(DOCUMENT EXCERPT)

Published in the online edition of the Journal of Biological Chemistry, the results of the extensive studies offer a new target for drug development in the quest for a cure for Alzheimer’s, the most prevalent form of dementia in the elderly.
The Roskamp researchers have identified a single enzyme which propagates the three key hallmarks of Alzheimer’s disease – inflammation, accumulation of amyloid protein, and modulation of the ’tau’ protein, all of which are responsible for damage to the nerve cells of the brain.
“These studies suggest there is a single drug target to inhibit all the three key pathologies of Alzheimer’s disease,” says neurobiologist Daniel Paris, lead researcher for the study.
Michael Mullan, senior author of the published study, adds, “Our studies have revealed that the spleen tyrosine kinase (SYK) enzyme is at a crossroad from which all three of the brain abnormalities known to be associated with Alzheimer’s disease diverge. Hopefully, academic or industry researchers can now develop new drugs to inhibit SYK which are suitable for clinical trials in Alzheimer’s disease.”
In working out how an anti-hypertensive drug called Nilvadipine works to reduce amyloid protein accumulations, Roskamp researchers realized the drug also had positive effects on neuroinflammation and thetau protein. The scientists retraced the molecular steps leading to these three factors and discovered they all led back to the SYK protein.
Paris then went on to show that drugs blocking SYK activity in the brain could represent a new strategy for treating Alzheimer’s. “The potential for developing a single “multi-modal” drug treatment that will control all three of these Alzheimer’s characteristics has us very excited,” Paris says. “All of these pathologies are interrelated. In theory, by interrupting these three molecular pathways, we can develop more effective drugs to stop the disease. To date, all the drugs that have been tested only attack one Alzheimer’s characteristic, at a time. What is needed is one drug to address all three.”
Having discovered and demonstrated the molecular pathway linking SYK with these traits, Roskamp scientists are looking forward to testing their hypothesis, either by developing new drugs themselves or partnering with academic and commercial groups.
“We didn’t know until now that SYK was a possible therapeutic target for Alzheimer’s disease,” says Fiona Crawford, chief executive officer of the Roskamp Institute. “We’d be delighted for anyone to come up with an ‘anti-SYK’ treatment to stop Alzheimer’s.”
“These findings are really significant,” states David H Cribbs, research professor at University of California Irvine, associate director of the Institute for Memory Impairment and Neurological Disorders, and co-leader of the University of California Irvine Alzheimer’s Disease Research Center neuropathology core.
“With all of the failures of the clinical trials of drugs for this dementia up to this point the finding of new therapeutics is wonderful. And Nilvadipine has a good safety profile,” he adds. A phase III clinical trial of Nilvadipine for Alzheimer’s disease is currently underway in Europe.
Five hundred Alzheimer’s patients in 26 clinics across nine countries are participating in the double-blind, placebo-controlled study that began in 2013. Each participant will be followed for 18 months to see if the drug is effective at slowing or stopping the course of the disease.

(End DOCUMENT EXCERPT)

* [WORK TASK]:
Reproduce the Alzheimer's research article between "In working out" and "the SYK protein.", inclusive, substituting "SYK enzyme" for "SYK protein".

(PROVIDED DATA)

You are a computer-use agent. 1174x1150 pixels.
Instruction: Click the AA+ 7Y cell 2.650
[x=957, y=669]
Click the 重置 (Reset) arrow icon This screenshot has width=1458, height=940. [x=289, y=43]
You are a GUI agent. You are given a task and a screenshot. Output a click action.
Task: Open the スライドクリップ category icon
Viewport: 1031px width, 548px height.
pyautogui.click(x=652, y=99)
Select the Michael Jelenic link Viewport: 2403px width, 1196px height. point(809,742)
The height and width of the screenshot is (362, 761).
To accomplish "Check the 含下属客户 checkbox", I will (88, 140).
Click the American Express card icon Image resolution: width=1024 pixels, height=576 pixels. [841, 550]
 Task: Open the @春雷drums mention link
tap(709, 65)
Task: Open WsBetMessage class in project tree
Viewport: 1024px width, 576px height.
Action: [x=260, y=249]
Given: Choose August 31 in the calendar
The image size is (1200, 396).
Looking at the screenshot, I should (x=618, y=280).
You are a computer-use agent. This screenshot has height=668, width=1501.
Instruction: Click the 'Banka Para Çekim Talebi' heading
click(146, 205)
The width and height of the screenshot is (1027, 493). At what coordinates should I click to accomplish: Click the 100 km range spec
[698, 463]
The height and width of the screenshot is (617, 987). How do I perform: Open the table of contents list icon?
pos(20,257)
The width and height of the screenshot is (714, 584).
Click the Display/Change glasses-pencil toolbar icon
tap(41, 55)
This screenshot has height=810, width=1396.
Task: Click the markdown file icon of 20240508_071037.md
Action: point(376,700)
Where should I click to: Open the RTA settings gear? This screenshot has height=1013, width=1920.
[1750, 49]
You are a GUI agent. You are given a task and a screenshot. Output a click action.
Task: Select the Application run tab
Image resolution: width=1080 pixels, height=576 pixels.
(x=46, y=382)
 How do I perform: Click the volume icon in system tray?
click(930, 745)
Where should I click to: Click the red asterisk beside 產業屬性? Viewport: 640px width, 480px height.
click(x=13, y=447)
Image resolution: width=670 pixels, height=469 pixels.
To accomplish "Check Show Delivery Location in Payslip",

(End PROVIDED DATA)

* [WRITTEN SOLUTION]:
In working out how an anti-hypertensive drug called Nilvadipine works to reduce amyloid protein accumulations, Roskamp researchers realized the drug also had positive effects on neuroinflammation and thetau protein. The scientists retraced the molecular steps leading to these three factors and discovered they all led back to the SYK enzyme.